As perucas começaram a popularizar-se no final do século XVI, quando um número crescente de pessoas na Europa contraíam a IST. Sem tratamento generalizado com antibióticos (Sir Alexander Fleming não descobriu a penicilina , o tratamento para a sífilis, até 1928), as pessoas com sífilis eram atormentadas por erupções cutâneas, cegueira, demência, feridas abertas e queda de cabelo. A queda de cabelo foi particularmente problemática nos círculos sociais. Cabelo comprido estava na moda, e a calvície prematura era uma indicação inequívoca de que alguém havia contraído sífilis.

As perucas, quando não usadas para cobrir a queda de cabelo relacionada à sífilis, também eram úteis para quem tinha piolhos. Afinal, era muito mais difícil tratar e pentear os cabelos da cabeça do que higienizar uma peruca.

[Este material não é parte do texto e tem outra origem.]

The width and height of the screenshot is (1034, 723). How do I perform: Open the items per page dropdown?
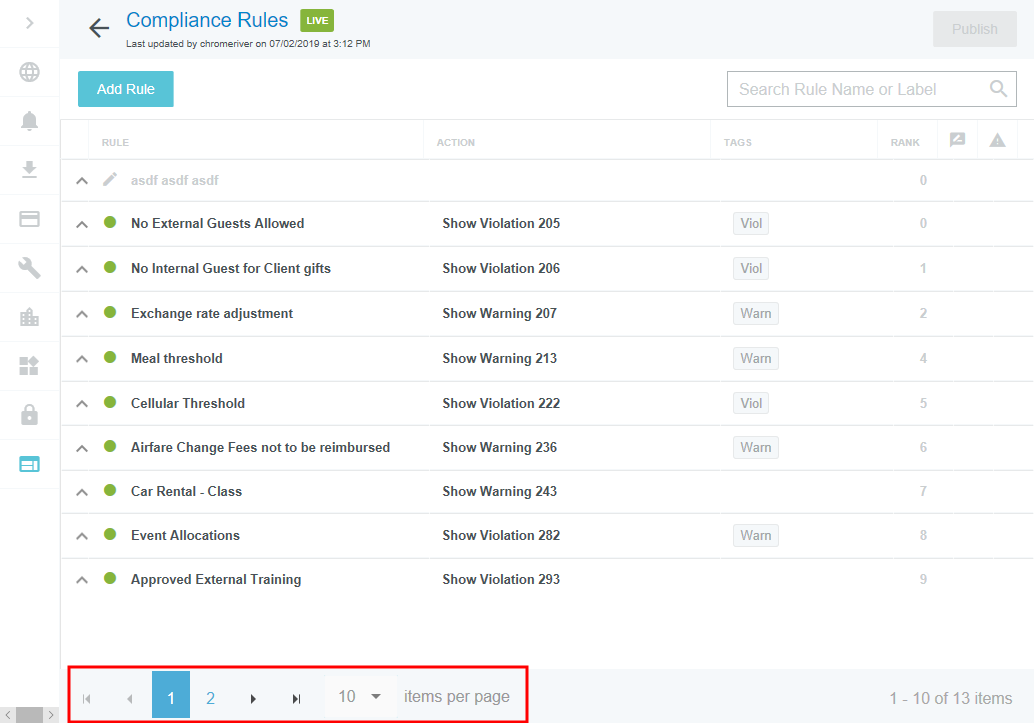pos(360,696)
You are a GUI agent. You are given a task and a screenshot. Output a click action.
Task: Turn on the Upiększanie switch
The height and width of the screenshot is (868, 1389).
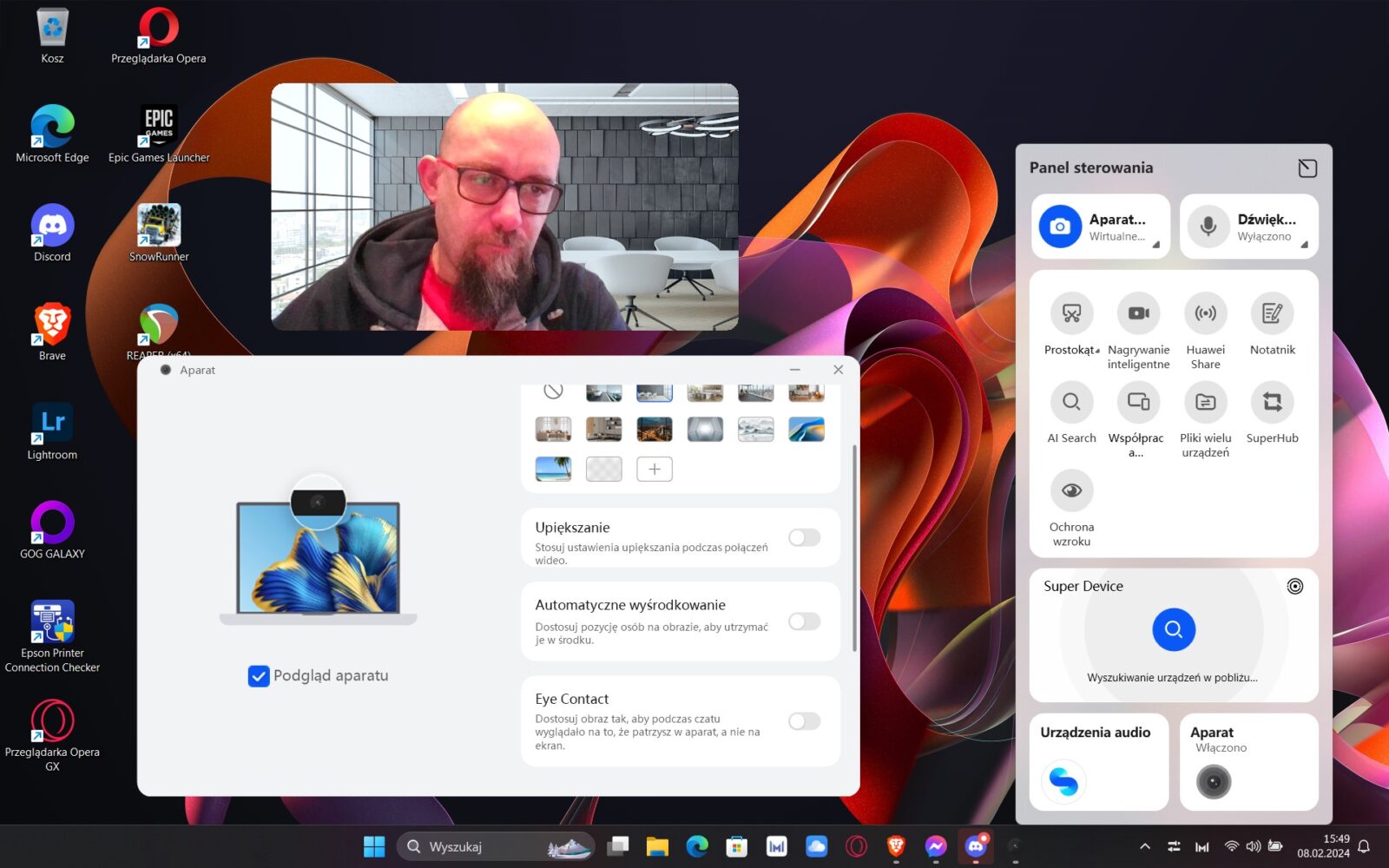point(804,537)
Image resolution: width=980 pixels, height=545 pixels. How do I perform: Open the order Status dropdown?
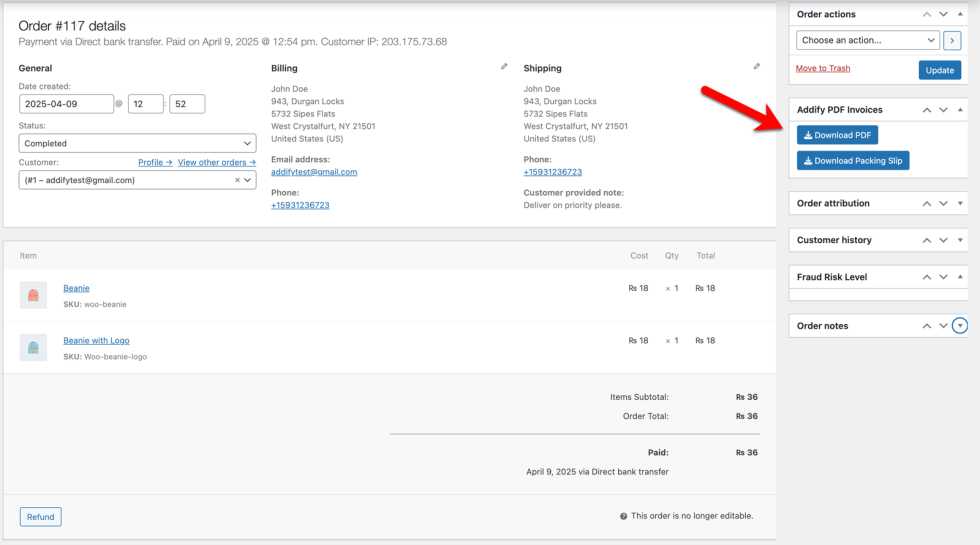(x=137, y=143)
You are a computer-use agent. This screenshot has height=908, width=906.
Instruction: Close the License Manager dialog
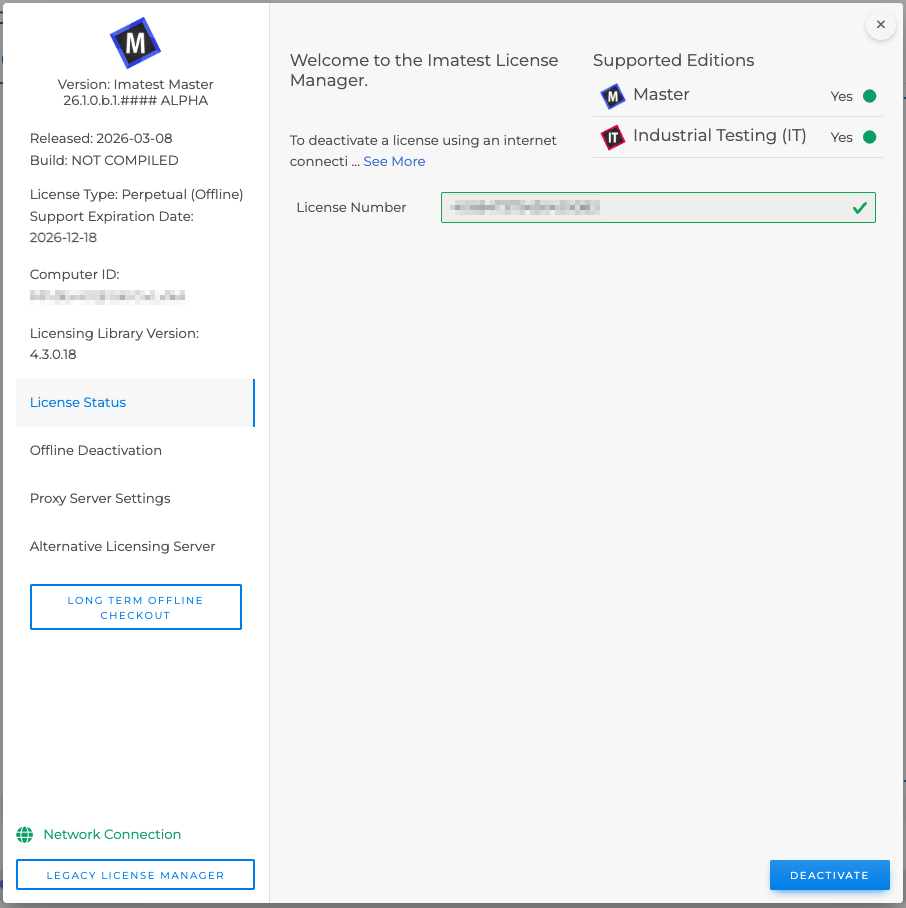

Quando se trata de criadores de tendências, ninguém teve maior influência nas perucas britânicas do que Luís XIV da França. Durante o seu reinado de 1643 a 1715, o Rei Sol disfarçou a sua calvície prematura  os historiadores acreditam que foi causada pela sífilis – usando uma peruca. Ao fazê-lo, deu início a uma tendência que foi amplamente seguida pelas classes alta e média europeias, incluindo o seu primo, Carlos II, rei de Inglaterra (também segundo rumores de ter contraído sífilis), que reinou de 1660 a 1685 .

Embora os aristocratas e aqueles que desejavam permanecer em boa posição social tenham adotado rapidamente a prática de usar perucas, os tribunais ingleses demoraram a agir. No início da década de 1680, os retratos judiciais ainda exibiam uma aparência natural, sem peruca. Em 1685, entretanto, perucas cheias na altura dos ombros tornaram-se parte do traje adequado da corte.

Um legado persistente
A peruca e o contêiner do ex-primeiro-ministro de Cingapura Lee Kuan Yew são vistos em uma exposição no Museu Nacional de Cingapura. Lee serviu como primeiro-ministro de Cingapura entre 1959 e 1990 e é considerado o fundador do país.

Um legado persistente

Com o tempo, as perucas saíram de moda na sociedade como um todo. Durante o reinado do rei George III da Inglaterra, de 1760 a 1820, as perucas eram usadas apenas por alguns – nomeadamente bispos, cocheiros e profissionais da área jurídica. E os bispos foram autorizados a parar de usá-los na década de 1830. Mas os tribunais mantiveram as perucas por mais centenas de anos.

Em 2007, porém, novas regras de vestimenta acabaram com as perucas de advogado – em sua maior parte. As perucas não eram mais exigidas durante as audiências familiares ou em tribunais civis, ou quando compareciam perante a Suprema Corte do Reino Unido. As perucas, no entanto, continuam em uso em casos criminais.

E na Irlanda , os juízes continuaram a usar perucas até 2011, até que a prática foi descontinuada. Em Inglaterra e noutras antigas colónias inglesas e britânicas – como o Canadá, por exemplo, cujas províncias abandonaram as perucas ao longo dos séculos XIX e XX, ou a Jamaica, que as retirou em 2013 – advogados e juízes agora só usam perucas em cerimónias .

No entanto, o uso de perucas ainda é popular entre os advogados britânicos, informou o Guardian em 2021 . “Se você não atende aos estereótipos físicos de um advogado – homem, branco, talvez mais velho – é útil usar o uniforme porque evita qualquer conversa estranha”, disse a advogada Zoe Chapman à publicação.

Agora isso é interessante

Antes da adoção das perucas no século XVII, os advogados britânicos tinham um código de vestimenta que parecia positivamente moderno. Esperava-se que eles comparecessem ao tribunal com cabelos curtos e barbas bem aparadas.